# [PROBLEM TO WORK ON]
Tally the lines containing "computer" in this data. Respond with the tally alone.

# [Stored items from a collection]
========================
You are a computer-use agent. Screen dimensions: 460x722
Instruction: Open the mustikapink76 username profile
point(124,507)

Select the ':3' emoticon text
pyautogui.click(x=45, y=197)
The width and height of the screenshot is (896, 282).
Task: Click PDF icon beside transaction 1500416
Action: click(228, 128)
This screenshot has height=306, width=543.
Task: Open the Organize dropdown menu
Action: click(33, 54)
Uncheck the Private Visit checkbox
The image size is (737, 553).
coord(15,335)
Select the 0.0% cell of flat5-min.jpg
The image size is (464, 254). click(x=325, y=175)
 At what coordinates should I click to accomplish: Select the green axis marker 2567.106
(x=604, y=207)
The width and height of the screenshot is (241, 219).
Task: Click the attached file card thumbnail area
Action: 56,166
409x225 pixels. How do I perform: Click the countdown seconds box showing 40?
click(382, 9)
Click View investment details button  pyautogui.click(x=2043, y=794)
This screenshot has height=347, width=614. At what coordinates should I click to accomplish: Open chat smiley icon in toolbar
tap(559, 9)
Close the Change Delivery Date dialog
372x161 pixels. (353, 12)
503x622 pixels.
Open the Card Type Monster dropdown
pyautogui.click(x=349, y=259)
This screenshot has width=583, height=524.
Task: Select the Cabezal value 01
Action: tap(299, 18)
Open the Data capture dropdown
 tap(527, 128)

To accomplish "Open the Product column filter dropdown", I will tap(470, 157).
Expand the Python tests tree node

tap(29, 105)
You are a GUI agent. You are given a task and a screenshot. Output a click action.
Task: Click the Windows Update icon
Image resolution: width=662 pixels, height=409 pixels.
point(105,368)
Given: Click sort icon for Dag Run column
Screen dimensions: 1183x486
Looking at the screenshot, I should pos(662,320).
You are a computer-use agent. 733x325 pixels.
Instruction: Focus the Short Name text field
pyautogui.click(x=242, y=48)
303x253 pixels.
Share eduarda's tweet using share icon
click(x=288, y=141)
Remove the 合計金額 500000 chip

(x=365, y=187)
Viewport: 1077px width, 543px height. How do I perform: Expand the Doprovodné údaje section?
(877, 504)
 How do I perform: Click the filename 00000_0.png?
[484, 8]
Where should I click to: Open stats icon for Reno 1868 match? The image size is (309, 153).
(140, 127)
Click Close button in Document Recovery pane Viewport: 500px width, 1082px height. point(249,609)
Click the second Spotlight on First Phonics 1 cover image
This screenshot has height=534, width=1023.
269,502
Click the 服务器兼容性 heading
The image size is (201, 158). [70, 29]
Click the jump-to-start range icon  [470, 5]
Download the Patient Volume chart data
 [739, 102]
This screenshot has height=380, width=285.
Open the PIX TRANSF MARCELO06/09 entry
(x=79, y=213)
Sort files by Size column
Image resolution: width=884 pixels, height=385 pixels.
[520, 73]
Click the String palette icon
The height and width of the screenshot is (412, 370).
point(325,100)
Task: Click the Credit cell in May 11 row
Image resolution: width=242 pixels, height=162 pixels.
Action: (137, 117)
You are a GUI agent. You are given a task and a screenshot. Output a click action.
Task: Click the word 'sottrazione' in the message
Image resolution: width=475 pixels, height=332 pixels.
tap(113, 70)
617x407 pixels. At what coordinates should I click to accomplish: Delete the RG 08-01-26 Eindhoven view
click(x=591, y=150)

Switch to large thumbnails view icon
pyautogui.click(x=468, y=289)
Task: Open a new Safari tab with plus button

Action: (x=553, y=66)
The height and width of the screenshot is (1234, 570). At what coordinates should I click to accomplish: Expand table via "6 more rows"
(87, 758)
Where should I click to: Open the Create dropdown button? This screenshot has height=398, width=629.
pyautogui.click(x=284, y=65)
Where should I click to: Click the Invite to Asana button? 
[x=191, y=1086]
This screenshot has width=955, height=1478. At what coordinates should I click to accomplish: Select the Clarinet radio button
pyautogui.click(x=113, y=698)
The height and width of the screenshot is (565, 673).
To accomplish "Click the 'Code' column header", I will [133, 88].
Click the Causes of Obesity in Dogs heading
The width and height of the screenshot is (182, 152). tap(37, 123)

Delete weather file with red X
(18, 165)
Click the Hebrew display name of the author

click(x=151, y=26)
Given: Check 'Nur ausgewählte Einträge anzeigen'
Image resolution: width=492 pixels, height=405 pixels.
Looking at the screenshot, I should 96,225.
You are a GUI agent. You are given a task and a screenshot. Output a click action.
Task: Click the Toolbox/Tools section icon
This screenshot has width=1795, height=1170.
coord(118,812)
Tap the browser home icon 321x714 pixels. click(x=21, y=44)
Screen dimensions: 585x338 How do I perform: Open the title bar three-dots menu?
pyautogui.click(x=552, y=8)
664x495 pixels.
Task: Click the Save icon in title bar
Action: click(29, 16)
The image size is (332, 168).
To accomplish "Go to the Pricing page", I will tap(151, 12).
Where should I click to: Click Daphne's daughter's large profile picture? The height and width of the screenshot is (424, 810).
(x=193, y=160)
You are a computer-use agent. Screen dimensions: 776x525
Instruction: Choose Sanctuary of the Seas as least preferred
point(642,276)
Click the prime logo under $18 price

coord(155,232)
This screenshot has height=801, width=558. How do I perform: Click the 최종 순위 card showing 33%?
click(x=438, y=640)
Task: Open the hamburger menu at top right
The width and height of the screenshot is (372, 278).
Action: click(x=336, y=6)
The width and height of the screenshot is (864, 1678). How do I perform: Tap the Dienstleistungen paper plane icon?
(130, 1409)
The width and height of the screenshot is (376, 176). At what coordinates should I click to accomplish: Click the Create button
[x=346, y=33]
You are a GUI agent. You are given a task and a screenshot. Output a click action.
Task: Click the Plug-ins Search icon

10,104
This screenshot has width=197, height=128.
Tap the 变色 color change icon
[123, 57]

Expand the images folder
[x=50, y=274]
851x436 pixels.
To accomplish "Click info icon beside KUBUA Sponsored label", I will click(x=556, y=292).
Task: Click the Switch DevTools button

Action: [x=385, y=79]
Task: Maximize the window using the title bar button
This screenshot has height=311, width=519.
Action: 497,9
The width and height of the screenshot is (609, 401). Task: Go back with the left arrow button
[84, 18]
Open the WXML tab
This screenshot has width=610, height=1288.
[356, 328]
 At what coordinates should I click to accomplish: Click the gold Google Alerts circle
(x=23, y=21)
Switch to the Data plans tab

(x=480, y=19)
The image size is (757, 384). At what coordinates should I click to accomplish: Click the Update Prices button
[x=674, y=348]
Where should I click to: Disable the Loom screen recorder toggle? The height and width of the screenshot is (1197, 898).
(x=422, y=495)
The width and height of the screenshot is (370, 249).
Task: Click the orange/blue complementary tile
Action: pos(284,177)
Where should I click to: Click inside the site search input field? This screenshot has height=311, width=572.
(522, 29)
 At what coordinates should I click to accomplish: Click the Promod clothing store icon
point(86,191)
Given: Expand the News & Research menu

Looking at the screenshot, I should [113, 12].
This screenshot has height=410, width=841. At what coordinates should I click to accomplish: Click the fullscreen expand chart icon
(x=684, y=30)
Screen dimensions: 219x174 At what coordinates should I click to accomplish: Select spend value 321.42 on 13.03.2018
========================
# [RESULT BELOW]
3